- Tasks and exercises
**a.** Write out the Nomeco article word for word, everything from "Nomeco, a wholly" down to "open in 2017.".
**b.** In the Nomeco article, which two companies merged in 1991 to form Nomeco?

- Text segment
Nomeco A/S
- Type: A/S
- Industry: Pharmeceutical
- Headquarters: Copenhagen, Denmark
- Area served: Denmark
- Key people: Henrik Kaastrup (CEO)
- Services: Wholesale
- Revenue: DKK 5.926.025 billion (2014)
- Net income: DKK 84.877 million (2014)
- Number of employees: C. 700
- Parent: Phoenix Pharmahandel
- Website: www.nomeco.dk

= Nomeco =

Danish pharmaceutical company

Nomeco, a wholly owned subsidiary of Phoenix Group, is the largest wholesaler of pharmaceutical products in Denmark. The company is headquartered in Copenhagen and is building a 20,000 square metre Nordic logistics centre in Køge which is expected to open in 2017.

==History==
Nomeco was founded in 1991, through the merger of Mecobenzon A/S (founded 1919) and Nordisk Droge og Kemikalie A/S (founded 1903). In 1998, the company was merged with Finnish Tamro Oyj, the largest wholesaler of pharmaceutical products in the Nordic and Baltic countries. In 2000, Phoenix Pharmahandel became the largest shareholder of the company with 33.7% of the shares and in 2005, the company acquired full ownership. In August 2015, it was announced that Nomeco will build a new Nordic logistics centre for pharmaceuticals in Køge south of Copenhagen.

==Company==
Nomeco is headquartered in the South Harbour area of Copenhagen. The new logistics centre for pharmaceuticals in Køge will cover 20,000 square metres and be located in Skandinavisk Transport Center. Will open in the summer of 2018.

The company is Denmark's largest distributor of pharmaceuticals and other products that promote health and well-being. Nomeco's wide range of services include various information logistics, marketing, sales and registration expert services. Pharmaceutical distribution is Nomeco's core business. Nomeco's customers are pharmaceutical companies, pharmacies, hospitals and retailers.

- Data block

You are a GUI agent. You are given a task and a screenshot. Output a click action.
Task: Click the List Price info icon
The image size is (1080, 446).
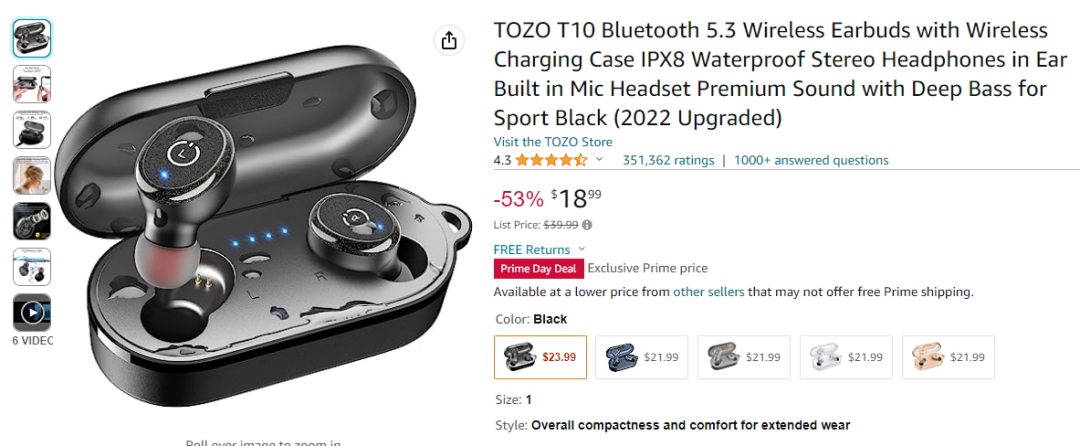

- Task-by-task solutions
**a.**
Nomeco, a wholly owned subsidiary of Phoenix Group, is the largest wholesaler of pharmaceutical products in Denmark. The company is headquartered in Copenhagen and is building a 20,000 square metre Nordic logistics centre in Køge which is expected to open in 2017.

**b.** Mecobenzon A/S and Nordisk Droge og Kemikalie A/S.